September took to her new barn fast. She had been a trail horse in her past. Refused to conform to a barrel horse, four hooves down on that idea. After our first ride at the sale place, I knew who she was and what made her tick. She was not for most people. The mare was quick. A complete novice might panic, but the minute I sat in her saddle it felt like home. That she was here, she had been waiting for me. And I found her.
After all the hell, the abuse, the jeers and sneers and jokes, bitter ugly put-downs…I found her. She was a horse I waited for, and she was waiting for me too.
As the months went by, my mother died a slow death. A lot of deep sadness, a cold bone moon in place of the sun that should have been a simple kind of comfort. I sought out solace at 5am mornings crying into September’s mane. Weeping regrets over fights that never got resolved. Screaming how it should have been me.
My mare turned and nudged me. Smiled her soft smile, and nuzzled me with understanding as she had lost her mother once. We all do. It’s life.
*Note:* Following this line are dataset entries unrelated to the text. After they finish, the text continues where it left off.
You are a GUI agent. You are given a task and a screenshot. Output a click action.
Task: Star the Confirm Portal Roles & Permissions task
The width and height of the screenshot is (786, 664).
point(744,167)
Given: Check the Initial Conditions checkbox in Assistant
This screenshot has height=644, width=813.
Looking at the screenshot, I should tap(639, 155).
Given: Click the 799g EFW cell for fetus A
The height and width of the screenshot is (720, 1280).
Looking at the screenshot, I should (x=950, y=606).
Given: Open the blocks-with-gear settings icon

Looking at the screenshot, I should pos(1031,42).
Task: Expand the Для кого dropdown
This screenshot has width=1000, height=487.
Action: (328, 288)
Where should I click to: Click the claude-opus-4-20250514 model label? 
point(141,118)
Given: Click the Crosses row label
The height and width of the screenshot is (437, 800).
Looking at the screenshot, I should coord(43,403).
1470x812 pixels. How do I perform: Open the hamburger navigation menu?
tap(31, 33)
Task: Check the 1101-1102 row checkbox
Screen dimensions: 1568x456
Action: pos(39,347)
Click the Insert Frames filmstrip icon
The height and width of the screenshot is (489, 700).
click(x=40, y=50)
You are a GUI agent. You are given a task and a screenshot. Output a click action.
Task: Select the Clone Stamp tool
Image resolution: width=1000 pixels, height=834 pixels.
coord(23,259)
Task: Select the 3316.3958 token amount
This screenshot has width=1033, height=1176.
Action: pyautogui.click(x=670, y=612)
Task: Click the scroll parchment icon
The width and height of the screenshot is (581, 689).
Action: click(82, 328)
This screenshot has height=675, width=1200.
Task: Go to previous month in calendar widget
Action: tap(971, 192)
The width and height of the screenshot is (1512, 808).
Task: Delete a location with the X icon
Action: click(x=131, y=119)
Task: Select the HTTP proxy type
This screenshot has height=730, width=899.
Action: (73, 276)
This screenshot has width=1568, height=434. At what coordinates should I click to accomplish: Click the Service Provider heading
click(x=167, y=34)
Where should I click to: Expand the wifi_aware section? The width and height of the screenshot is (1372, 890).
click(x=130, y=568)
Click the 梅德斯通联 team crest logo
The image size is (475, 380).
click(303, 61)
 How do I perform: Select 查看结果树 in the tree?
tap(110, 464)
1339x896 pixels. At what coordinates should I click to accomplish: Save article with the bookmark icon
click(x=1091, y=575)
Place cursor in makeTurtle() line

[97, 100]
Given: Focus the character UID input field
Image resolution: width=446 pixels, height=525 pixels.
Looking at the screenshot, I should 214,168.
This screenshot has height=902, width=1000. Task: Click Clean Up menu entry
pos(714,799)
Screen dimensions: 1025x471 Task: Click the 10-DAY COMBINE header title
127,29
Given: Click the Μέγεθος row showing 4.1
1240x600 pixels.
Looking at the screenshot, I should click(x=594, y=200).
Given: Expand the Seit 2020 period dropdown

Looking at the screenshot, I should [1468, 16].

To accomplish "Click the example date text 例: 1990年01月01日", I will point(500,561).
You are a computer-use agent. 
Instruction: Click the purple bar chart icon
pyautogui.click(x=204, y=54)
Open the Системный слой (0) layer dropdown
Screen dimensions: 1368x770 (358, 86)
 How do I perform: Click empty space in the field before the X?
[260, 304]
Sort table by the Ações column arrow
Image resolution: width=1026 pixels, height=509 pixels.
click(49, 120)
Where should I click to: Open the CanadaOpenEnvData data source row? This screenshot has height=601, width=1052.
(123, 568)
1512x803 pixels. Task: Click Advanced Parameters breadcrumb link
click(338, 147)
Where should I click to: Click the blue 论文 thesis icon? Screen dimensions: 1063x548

In that early morning dawn, as the sun was skittering across the old barn windows, I made a simple promise to September. “If you stay with me, for as long as you can, I’ll honor you and stay just as long. That way no harm will come to either of us in this world for as long as we stay together forever.”
A sunbeam touched the amber of her eye, creating a fire-like flame. She pressed her face to mine and let out a puff of breath.
We decided in both our native languages we will both stay. Stay the course of our life.
Elizabeth Gidos grew up in Stamford Connecticut. At the age of 33 she paused her life with horses for a number of years due to what she had thought would be a life sentence battling chronic depression. In one last act to save her life she reached out and found a local equine therapy program specializing in mental illness. She now resides in Erie, Pennsylvania with her horse, Dark September, a horse she credits for saving her life.